Der Qualitätsfaktor bei Google AdWordsFolgende Überlegungen zum "Qualitätsfaktor" bei Google AdWords, der die Anzeigen-Position und den Mindest-CPC bestimmt, sind
Hypothesen und basieren auf logischen Überlegungen - nicht jedoch auf
Fakten.
Zuerst einmal die Definitionen bzw. Erklärungen von Google dazu: Anzeigenrang/-positionierung: "Die Position einer Anzeige basiert auf ihrem
Anzeigenrang. Dieser wird durch den maximalen Preis-pro-Klick
(Cost-per-Click - CPC) des Keywords bzw. der Anzeigengruppe
multipliziert mit dem Qualitätsfaktor des übereinstimmenden Keywords
bestimmt. Für die Spitzenpositionen über den Google-Suchergebnissen
wird jedoch der tatsächliche CPC der Anzeige zur Bestimmung der
Position verwendet."
Qualitäts-Faktor: "Der Qualitätsfaktor stellt die Grundlage für die
Bewertung der Qualität Ihres Keywords und die Festlegung des
Mindestgebots dar. Er wird durch die Klickrate (Click-through-Rate -
CTR) Ihres Keywords, die Relevanz Ihres Anzeigentextes, die historische
Leistung des Keywords, die Qualität der Zielseite Ihrer Anzeige und
andere Relevanzfaktoren ermittelt."
Die
Clickrate ist wohl ein wichtiges Kriterium für die Beurteilung der Qualität
eines Werbemittels. Je höher die Clickrate ist, desto eher passt der
Anzeigentext zu dem Keyword, das der User eingegeben hat.
Würde
Google nun einfach CTR mit CPC multiplizieren, würden plötzlich
Anzeigen mit geringerer Clickrate (= geringerer Qualität) Top-Positions
erreichen.
Das ist zwar kurzfristig gut für Google (da mehr
Umsatz generiert wird). Mittelfristig ist es aber schlecht, da die
Qualität der Anzeigen sinkt, da ja Anzeigen mit niedriger Clickrate von
Firmen mit großen Budgets angezeigt werden. In der Folge würde die
Clickrate sinken, da die User die Adwords nicht mehr als relevant
erachten. Wenn Adwords nicht mehr so oft angeclickt werden, sinkt auch
in der Folge der Umsatz für Google. Also doch wieder zurück zur
Clickrate und den CPC weglassen? In diesem Fall wäre es egal, was ein
Werber bereit ist zu bezahlen. Google müsste einen Fixpreis je Click
einführen. Was wirtschaftlicher Unfug wäre und der Spielcharakter der
Auktion geht verloren.
In der Folge muss noch ein 3. Faktor her, der das Produkt aus CPC und CTR manipuliert. - Der "Qualitätsfaktor" (QF).

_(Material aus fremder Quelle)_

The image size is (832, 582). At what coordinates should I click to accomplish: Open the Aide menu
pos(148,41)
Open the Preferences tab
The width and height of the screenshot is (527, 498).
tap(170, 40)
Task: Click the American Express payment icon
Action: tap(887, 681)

In der Folge wird die Position also von CTR * CPC * QF bestimmt. Ist der QF gleich 1/CPC würde der CPC ausgeschaltet und die anzeigen hätten die maximale Relevanz für den User.
Ziel
von Google ist es nun den QF zunächst mit 1/CPC zu staten und
kontinuierlich zu erhöhen. Allerdings nur solange bis die CTR nicht zu
stark abnimmt (denn mit zunehmenden QF würde ja die Relevanz sinken).
Google
muss also permanent den Qualitätsfaktor so verändern, dass die
Clickrate auf einem gewissen Nivau gehalten wird. Schlechte
Adwords-Anzeigentexte, die eine schlechte Clickrate haben werden daher
mittels QF heruntergesetzt. Das obwohl der Werber vielleicht bereit
ist, einen sehr hohen CPC zu bezahlen.
Die Folge aus diesen
Überlegungen ist, dass man Google-AdWords texten sollte, die eine hohe
Performance (Clickrate) haben. Lt. Google fließt auch die Qualität der Landingpage
in die Berechnung des Qualitätsfaktors ein. Google kann die Keywords
auf der Landingpage auf Themen-Affinität prüfen und/oder die Aufenthaltsdauer
auf der Landingpage (Wegbleiben von den Google-Suchergebnis-Seiten).
Was aber viel eher
wahrscheinlich ist, ist, dass Google die Conversion-Rate bzw. die
Post-Clicks aus Google-Analytics heranzieht um die Qualität der Anzeige
zu bestimmen...
Ziel von Google ist es, für den User relevante
AdWords-Anzeigen einzubelnden. Dadurch steigt die Qualität von Google und somit
auch die Zufriedenheit der Suchenden. Der Qualitätsfaktor unterstützt
somit Google bei einem langfristigen Ziel: Die Informationen der Welt
zu ordnen und den Menschen optimal zur Verfügung zu stellen.